Lenox Group Inc. Form 8-K dated April 1, 2007

 

UNITED STATES

SECURITIES AND EXCHANGE COMMISSION

WASHINGTON, D.C. 20549

 

FORM 8-K

 

CURRENT REPORT

 

Pursuant to Section 13 or 15(d) of

the Securities Exchange Act of 1934

 

Date of Report: April 1, 2007

(Date of earliest event reported)

 

LENOX GROUP INC.

(Exact name of registrant as specified in its charter)

 

Commission File Number: 1-11908

 

Delaware

 

13-3684956

(State or other jurisdiction of incorporation)

 

(IRS Employer Identification No.)

 

One Village Place, 6436 City West Parkway, Eden Prairie, MN 55344

(Address of principal executive offices, including zip code)

 

(952) 944-5600

(Registrant’s telephone number, including area code)

 

Not Applicable

(Former name or former address, if changed since last report)

 

Check the appropriate box below if the Form 8-K filing is intended to simultaneously satisfy the filing obligation of the registrant under any of the following provisions:

 

o Written communications pursuant to Rule 425 under the Securities Act (17 CFR 230.425)

 

o Soliciting material pursuant to Rule 14a-12 under the Exchange Act (17 CFR 240.14a-12)

 

o Pre-commencement communications pursuant to Rule 14d-2(b) under the Exchange Act (17 CFR 240.14d-2(b))

 

o Pre-commencement communications pursuant to Rule 13e-4(c) under the Exchange Act (17 CFR 240.13e-4(c))

 





Item 1.01    Entry into a Material Definitive Agreement.

 

(1) Waivers to Revolving Credit Agreement and Term Loan Agreement

 

On April 3, 2007, Lenox Group Inc. (“Lenox” or the “Company”), as a guarantor, together with Lenox Sales, Inc. and FL 56 Intermediate Corp., directly and indirectly wholly owned subsidiaries of Lenox (hereinafter collectively, the “Guarantors”), D56, Inc., Lenox Retail, Inc. and Lenox, Incorporated, indirectly wholly owned subsidiaries of Lenox (hereinafter collectively, the “Borrowers”), UBS AG, Stamford Branch, as Administrative Agent (the “Administrative Agent”) and the respective Lenders (defined below), entered into a Waiver (the “Waivers”) to (1) the Revolving Credit Agreement, originally dated as of September 1, 2005 (as amended, the “Revolving Credit Agreement”), among the Borrowers, the Guarantors, the Administrative Agent, also as Issuing Bank, UBS Securities LLC, as Arranger and Co-Syndication Agent, UBS Loan Finance LLC, JPMorgan Chase Bank, N.A., as Collateral Agent and Co-Syndication Agent, Wells Fargo Foothill LLC and Bank of America, N.A., as Co-Documentation Agents, and the other lenders named therein (collectively, the “Revolving Lenders”), and (2) the Term Loan Credit Agreement, originally dated as of September 1, 2005 (as amended, the “Term Loan Credit Agreement,” and together with the Revolving Credit Agreement, the “Credit Agreements”), among the Borrowers, the Guarantors, the Administrative Agent, also as Collateral Agent, UBS Securities LLC, as Arranger and Syndication Agent, Wells Fargo Foothill LLC, as Documentation Agent, and the other lenders named therein (collectively, the “Term Loan Lenders” and, together with the Revolving Lenders, the “Lenders”).

 

Pursuant to the Waivers, the Administrative Agent and the Lenders granted the Borrowers a limited waiver of the requirement to comply with Section 6.08(d) of the Credit Agreements through and including April 30, 2007 (the “Waiver Termination Date”).
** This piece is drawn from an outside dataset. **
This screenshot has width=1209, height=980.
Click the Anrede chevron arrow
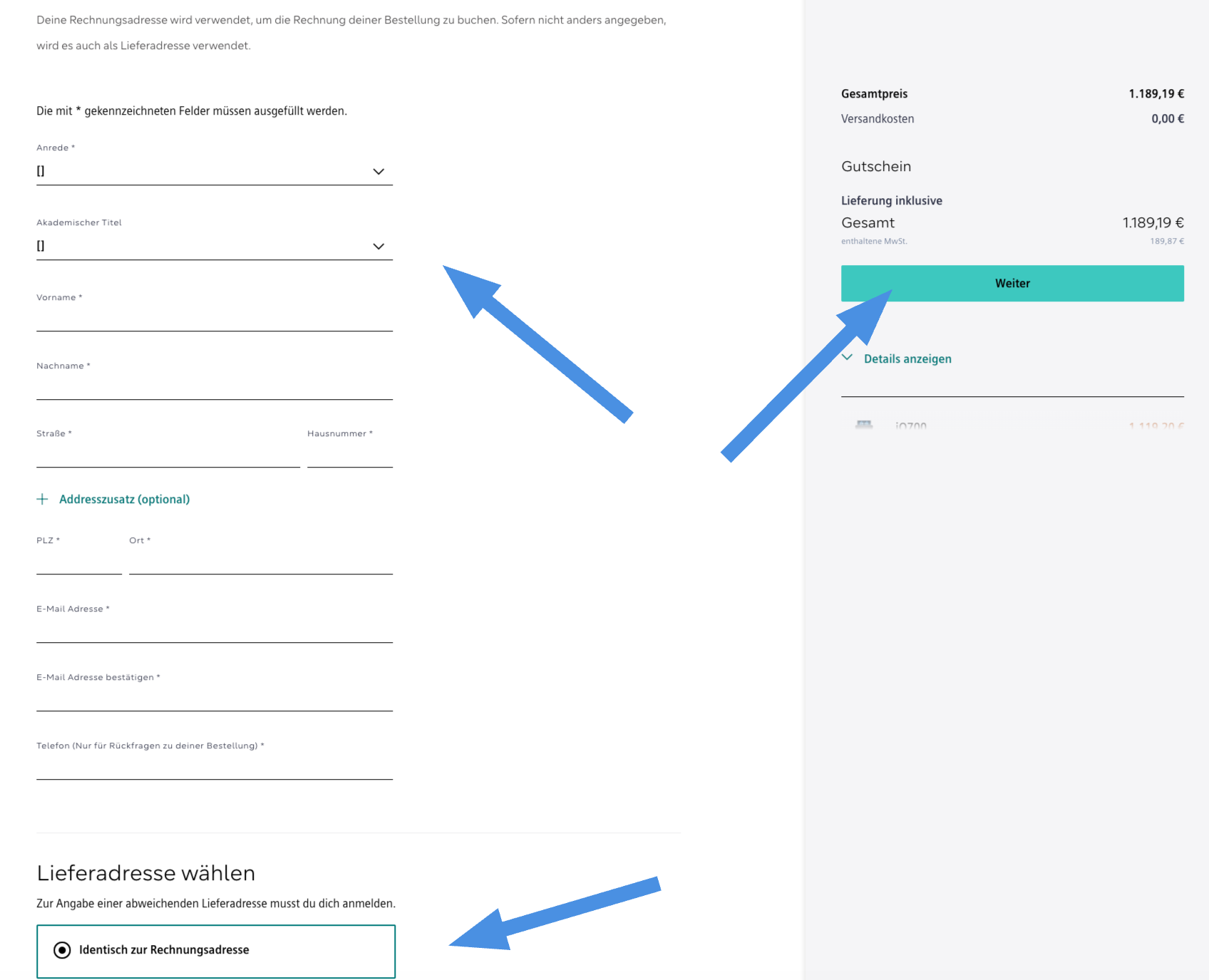[379, 171]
Section 6.08(d) was added to the Credit Agreements by the February 2007 waivers and amendments and established a $5 million minimum borrowing availability limitation under the Credit Agreements. The Waivers are subject to earlier, automatic termination upon the occurrence of any event of default under the Credit Agreements prior to the Waiver Termination Date.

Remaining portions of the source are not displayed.